NETTALI.COM-  9 millions d’euros soit plus de 5 milliards de francs Cfa. C’est le montant que l’Union européenne ( UE) a mis à la disposition du Sénégal pour lutter contre le trafic de migrants.

La lutte contre le trafic des migrants est au cœur des axes prioritaires de la nouvelle stratégie de l’Union Européenne (UE) envers l’Afrique. C’est en ce sens que l’organisation communautaire et le Sénégal ont mis en place un comité de pilotage du programme opérationnel conjoint.

Ce partenariat, signé ce mercredi matin à Dakar, cible la mise en place d’un dispositif de lutte contre la migration irrégulière et illustre l’engagement du Sénégal dans ce combat. Et pour remporter ce combat, l’UE a mis sur la table le montant de 9 millions d’euros soit plus de 5 milliards de francs Cfa.

Selon Mme Irène Mingasson, ambassadrice cheffe de délégation de l’Union européenne auprès de la République du Sénégal, l’objectif de ce partenariat est de soutenir un dispositif efficace de lutte contre les réseaux criminels par trois axes. Ce, renforçant les capacités d’analyse, de synthèse et de coopération des structures compétentes ainsi que les capacités d’enquête de la police judiciaire. Mieux, ajoute-t-elle, le projet doit aussi fournir les moyens matériels et technologiques les plus modernes et les meilleures formations aux services sénégalais. Parmi lesquels la Division nationale de lutte contre le trafic de migrants.

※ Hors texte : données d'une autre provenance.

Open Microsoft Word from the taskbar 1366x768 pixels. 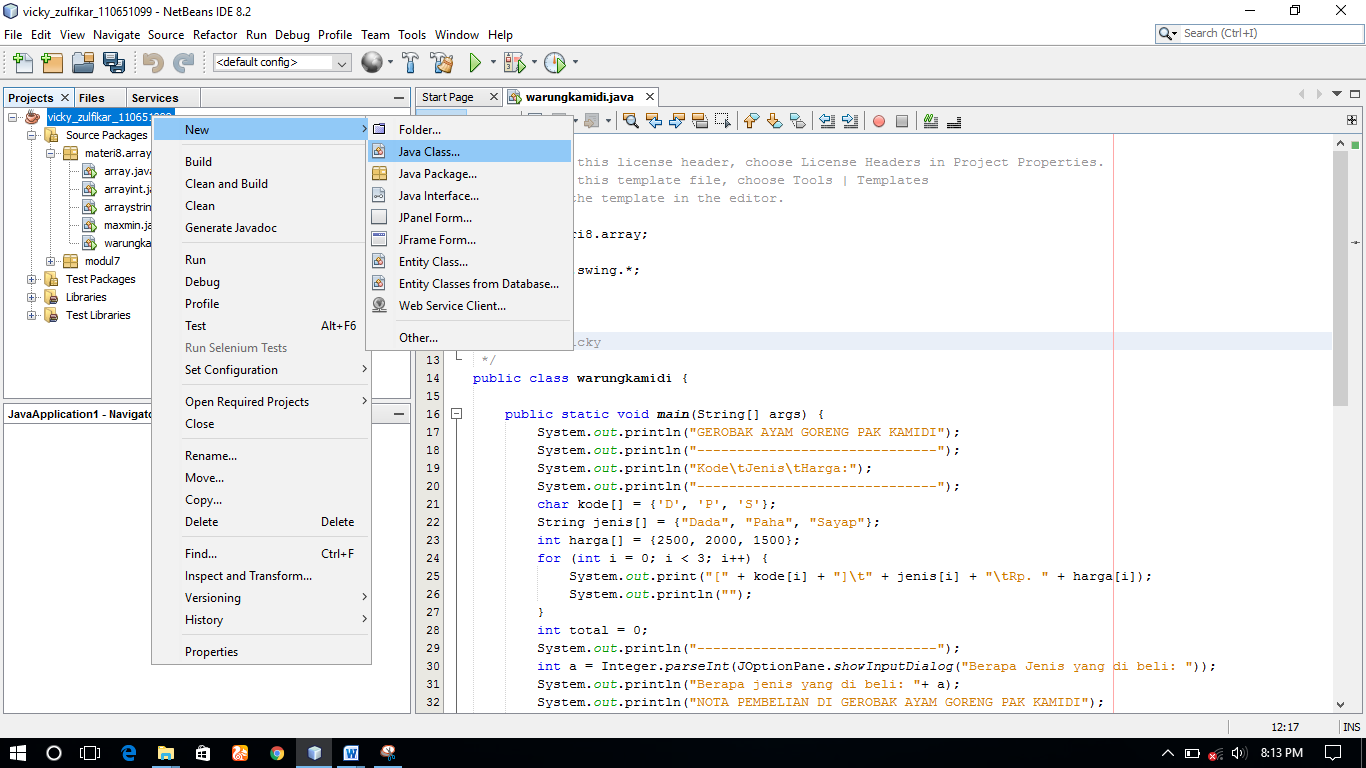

Le ministre de l’Intérieur, Aly Ngouille Ndiaye, apprécie ce partenariat.  « Ce programme va renforcer toute la chaîne aussi bien la police et la gendarmerie nationales, la douane, la CENTIF, la Justice, pour que toute la chaine soit prise en compte dans le cadre du trafic de migrants. On aura d’abord, plus de moyens, on va acquérir plus de connaissances, et nous allons mettre nos différentes forces ensemble pour pouvoir lutter contre ce trafic », a déclaré le ministre de l’intérieur. Qui, dans le même sillage, soutient que le Sénégal peut se vanter d’avoir déjà enregistré des résultats très probants dans cette lutte. « Depuis longtemps, on n’a pas vu d’embarcations partir des côtes sénégalaises pour l’Europe », fait-il constater.